_Exercise objective_: Count the lines in the items below that contain the string "Task", where uppercase and lowercase letters count as different. Reply with only the number.

_Stored data_:
++++++++++

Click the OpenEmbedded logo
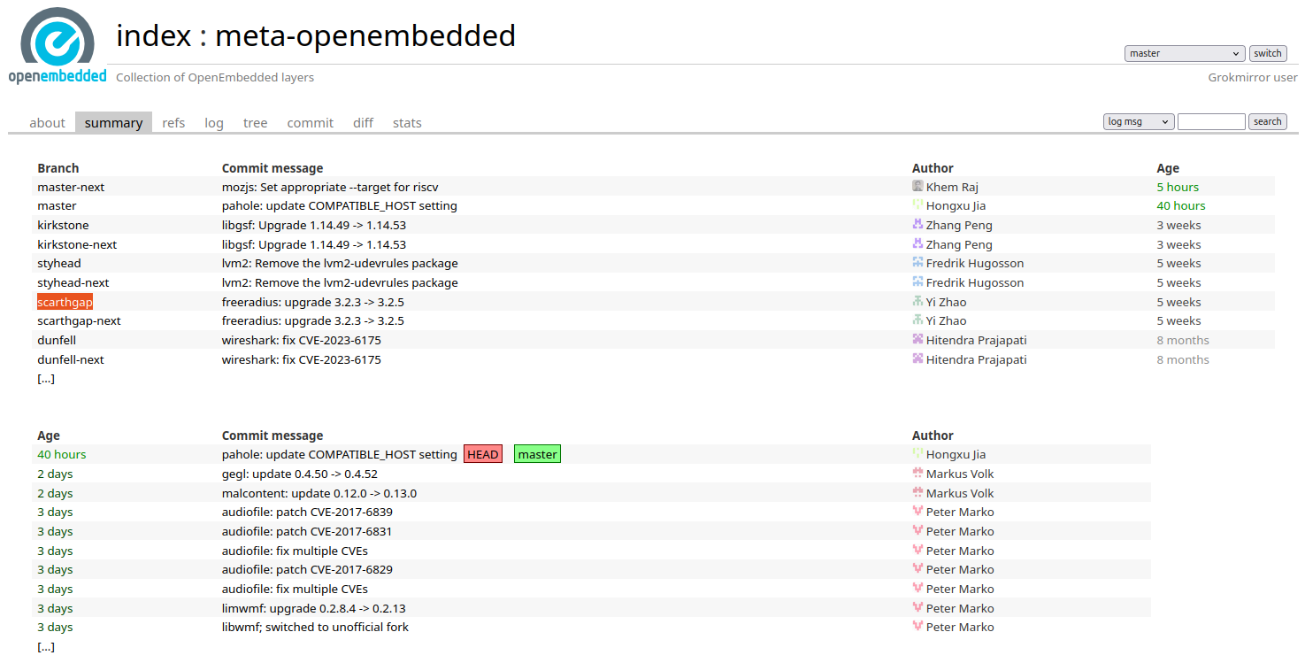 click(57, 40)
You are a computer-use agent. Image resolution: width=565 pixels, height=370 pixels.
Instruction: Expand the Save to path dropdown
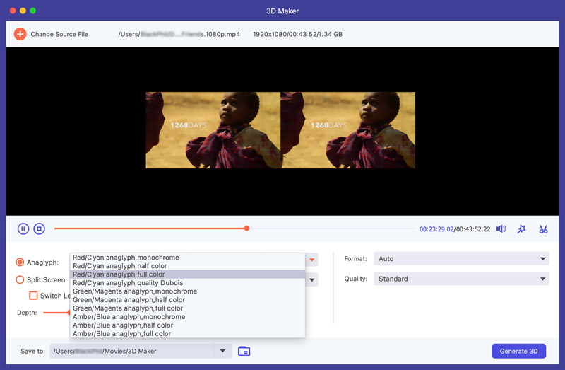pos(222,351)
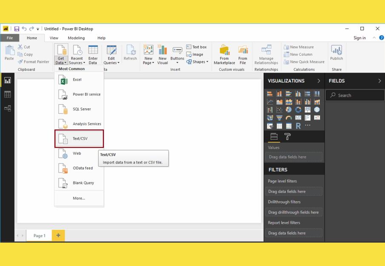Select the Format paint roller tab

288,137
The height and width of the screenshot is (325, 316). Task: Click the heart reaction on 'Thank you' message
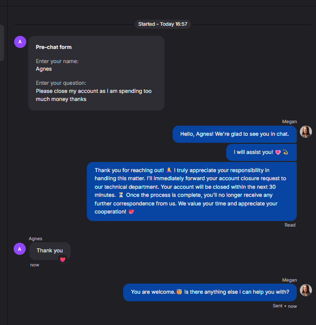[x=63, y=259]
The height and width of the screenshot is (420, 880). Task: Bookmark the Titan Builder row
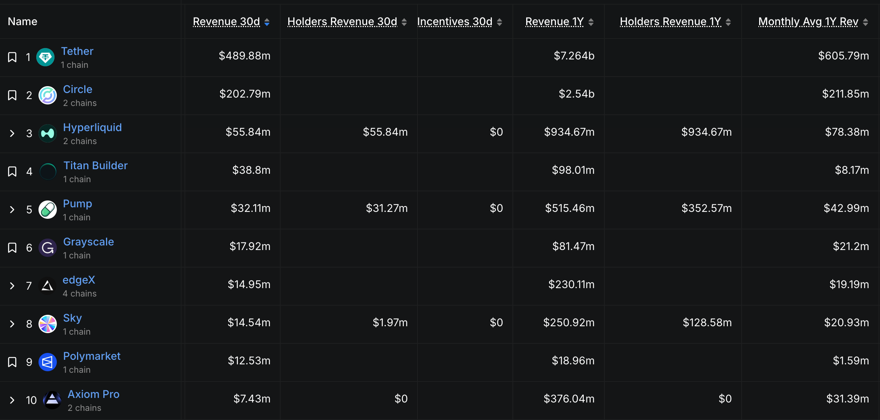[12, 172]
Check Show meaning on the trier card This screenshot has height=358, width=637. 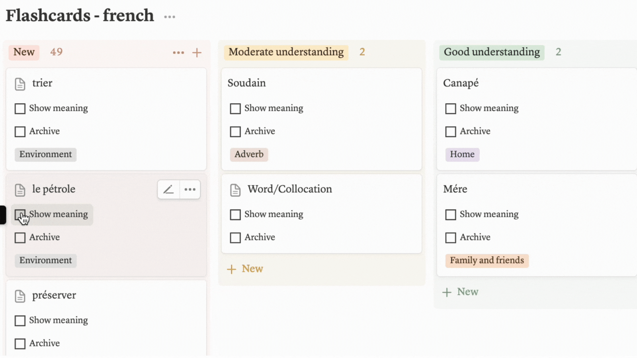[20, 109]
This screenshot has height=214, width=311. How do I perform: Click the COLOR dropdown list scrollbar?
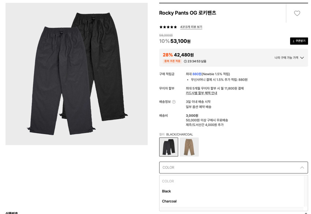coord(306,191)
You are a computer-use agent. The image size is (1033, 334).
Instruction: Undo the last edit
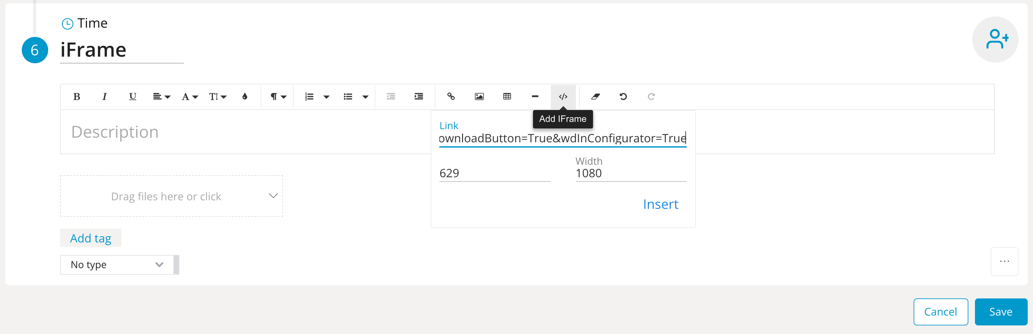click(x=623, y=97)
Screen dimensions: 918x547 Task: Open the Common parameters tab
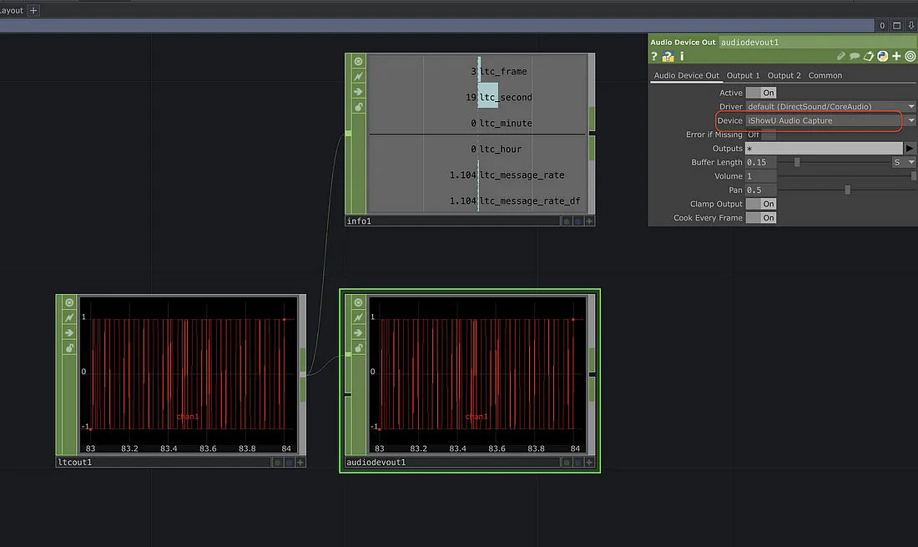pos(825,75)
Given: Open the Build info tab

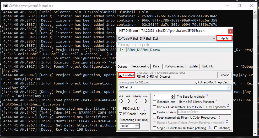Looking at the screenshot, I should 208,66.
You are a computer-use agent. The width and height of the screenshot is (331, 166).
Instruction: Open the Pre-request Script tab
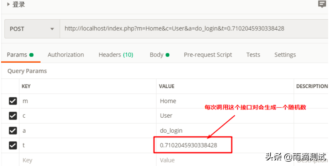(208, 55)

++++++++++

_Complete answer_: 3